Create work boundaries. This is particularly important for those who are juggling children or caring for elderly relatives. The days of 9 to 5 office hours need to be adapted to take into account a colleague’s other responsibilities. Employees need to find a schedule that works for them and the people they work with. Let your colleagues and manager know what your ideal scenario is. If you are tag teaming with a partner, let your team know the hours you would ideally like to plan to do this. If there is a time when you know that your children will be busy, or the person you are caring for has a nap, schedule in meetings or phone calls around that time. Put an out of office message on that alerts people to the fact that due to the current circumstances you might not be able to reply as quickly as you normally would. Whatever you decide to do make sure you discuss it with your manager and team to see if it works for them. Once it has been agreed you may find, for a little while, that you need to remind people, as I am sure some will forget. However, you will hopefully get there in the end.

For those that are working in the evening, particularly managers, be mindful when sending out an email that your colleagues or employees may feel that they need to reply immediately. Perhaps put a note at the end of the email to let them know why you are sending it during the evening and that you do not expect or want a reply until the next day.

Why not replace your regular catch up in the office kitchen, , with a virtual coffee catch up? Or perhaps create virtual workspaces on apps such Zoom or Google Hangouts, so that you can chat to your colleagues and bounce ideas off each other throughout the day and keep those work bonds and the creativity and productivity growing.

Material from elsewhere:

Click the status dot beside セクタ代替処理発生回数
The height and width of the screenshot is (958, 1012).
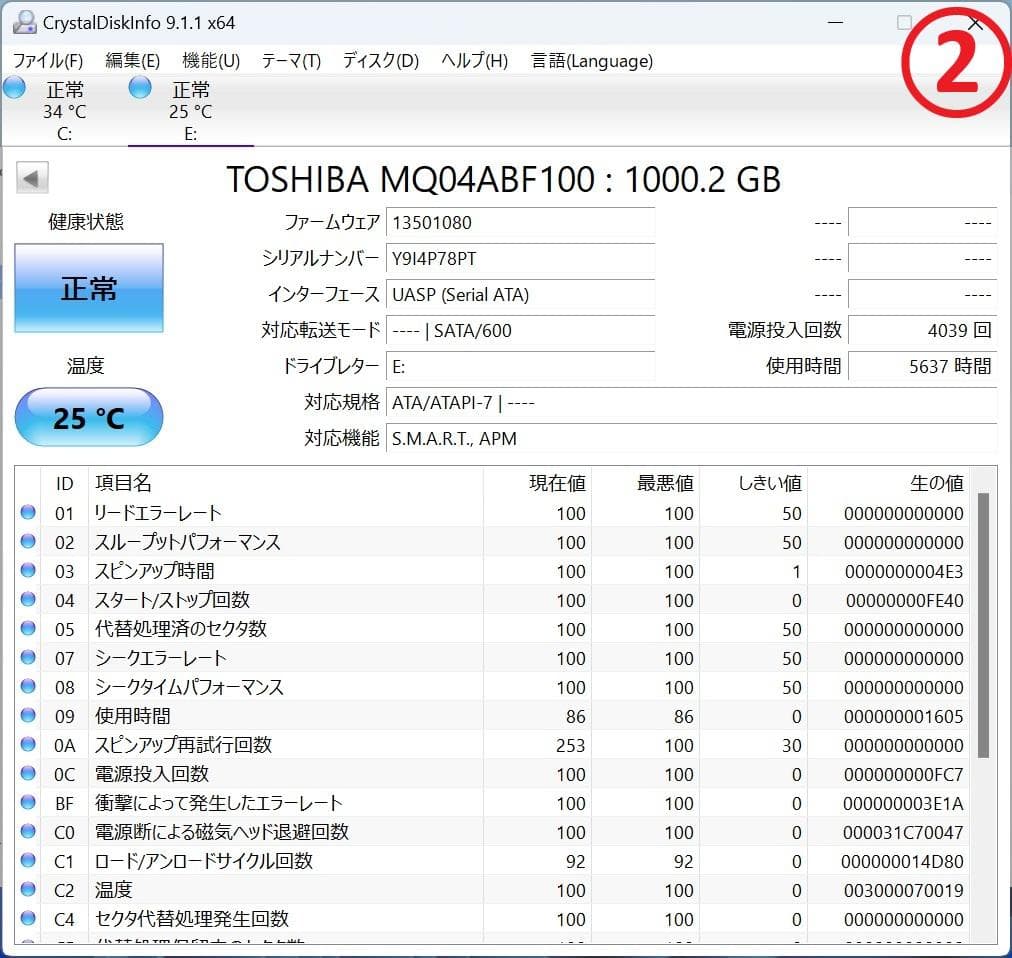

Lastly focus on your most important work. Working remotely sometimes creates a sense of urgency or a need to prove to your colleagues that you are doing something and not just catching up on box sets. So, to stop these feelings and worries we tend to work on tasks that are more immediate, but not necessarily the most important. Sometimes the more important tasks have a longer timeframe and a slower build, so the results are not as immediate and therefore harder to prove that you are currently working. However, if you are juggling caring responsibilities at home, then these are definitely the areas that you should be concentrating on. Managers also need to decide what jobs and targets are essential and what can be put on hold or have an extension added to their timeline.

If you are a manager make sure you have regular check ins with your individual staff. This shouldn’t be because you are checking up on them, but more to see that they are coping with this new way of working. It could simply be to tell them about an interesting bit of information you have just heard about or asking them if they need anything from you. Remind them that technology is sometimes slower at home, particularly with everyone using the internet at the moment, so it is OK is it takes a little longer to do something. Most importantly try not to always ask what they have been doing workwise, maybe just ask about their family and how everyone is coping on some of your calls to them. By making the conversations more informal, it may help your team members to hold their hand up and let you know when they are finding it hard to deal with things.

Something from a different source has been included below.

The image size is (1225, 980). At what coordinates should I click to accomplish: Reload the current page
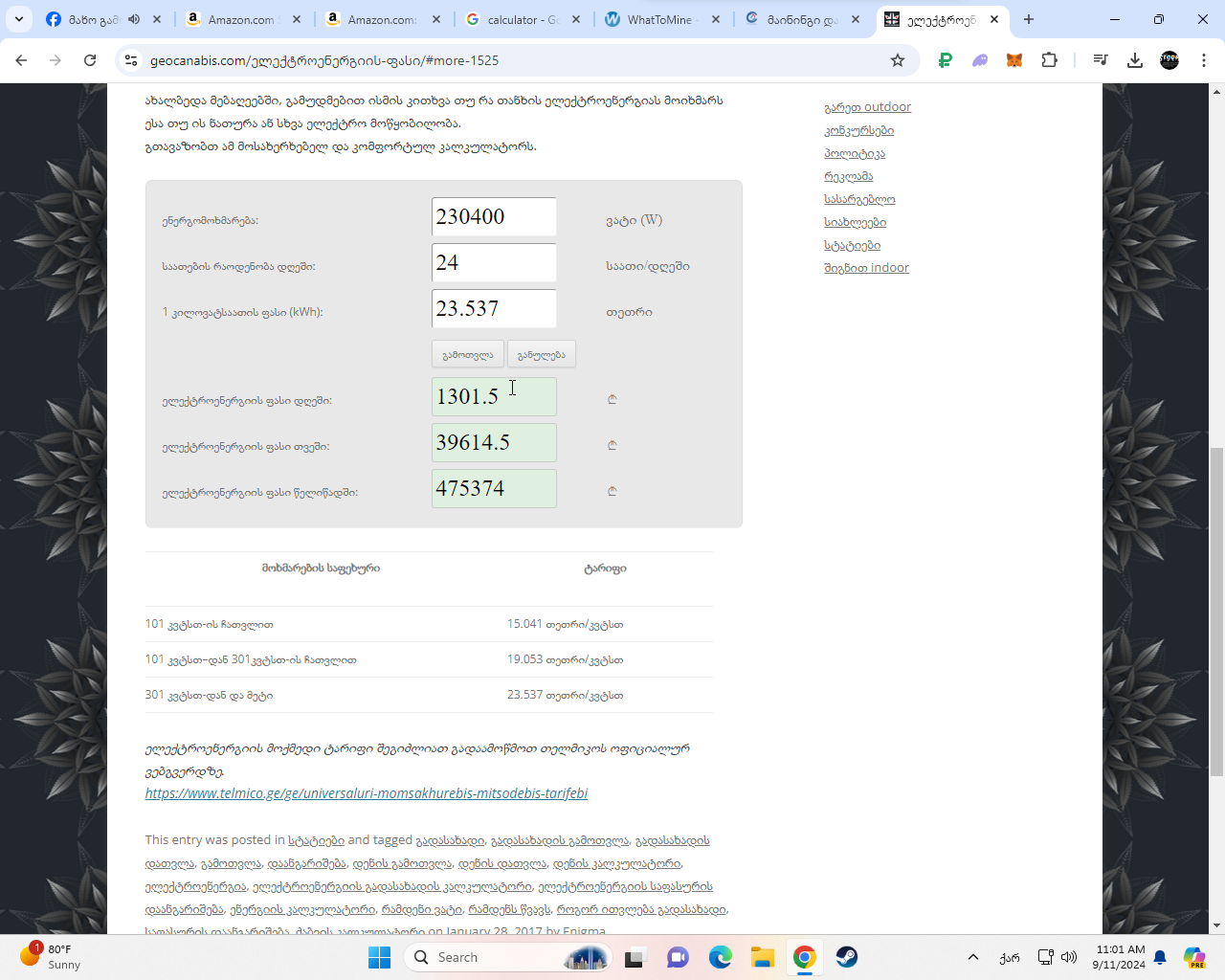90,60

This doesn’t just have to be managers who do this, team members should also do this to each other. I know you are probably thinking that I don’t have time to do this with all the other things I have to do in the day, but by opening up this line of communication with everyone, you might find that someone has more time than you and are happy to take on the task that you really don’t have time to do.

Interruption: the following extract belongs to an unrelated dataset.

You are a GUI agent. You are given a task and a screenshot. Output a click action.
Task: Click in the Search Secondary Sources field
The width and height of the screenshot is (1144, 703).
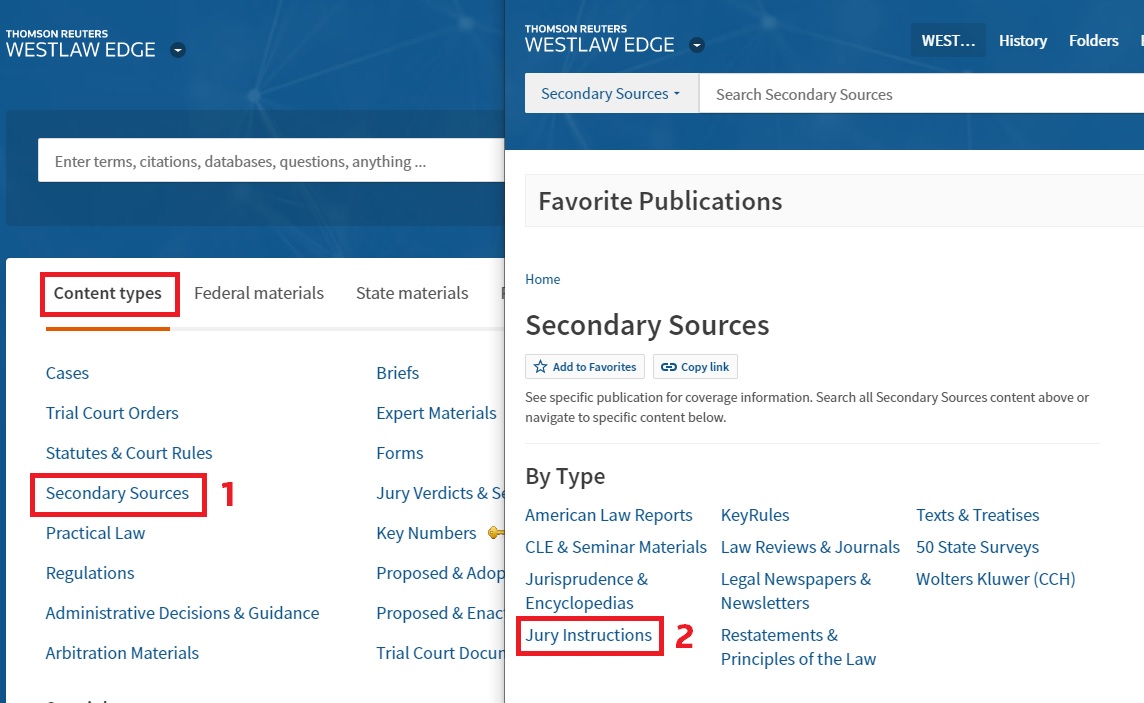pyautogui.click(x=900, y=94)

Most importantly be kind, be considerate and think about your fellow team members as you fire off that email. Don’t tut and get annoyed if they don’t pick up the phone when you call. Remember they might be firefighting a toddler melt down, making lunch for their family, or trying to work out how to help their children with their maths homework. Or they could be looking after a sick or elderly relative who is living with them, whose normal carers are unable to attend to their needs because they too are in lockdown. We are all in this together.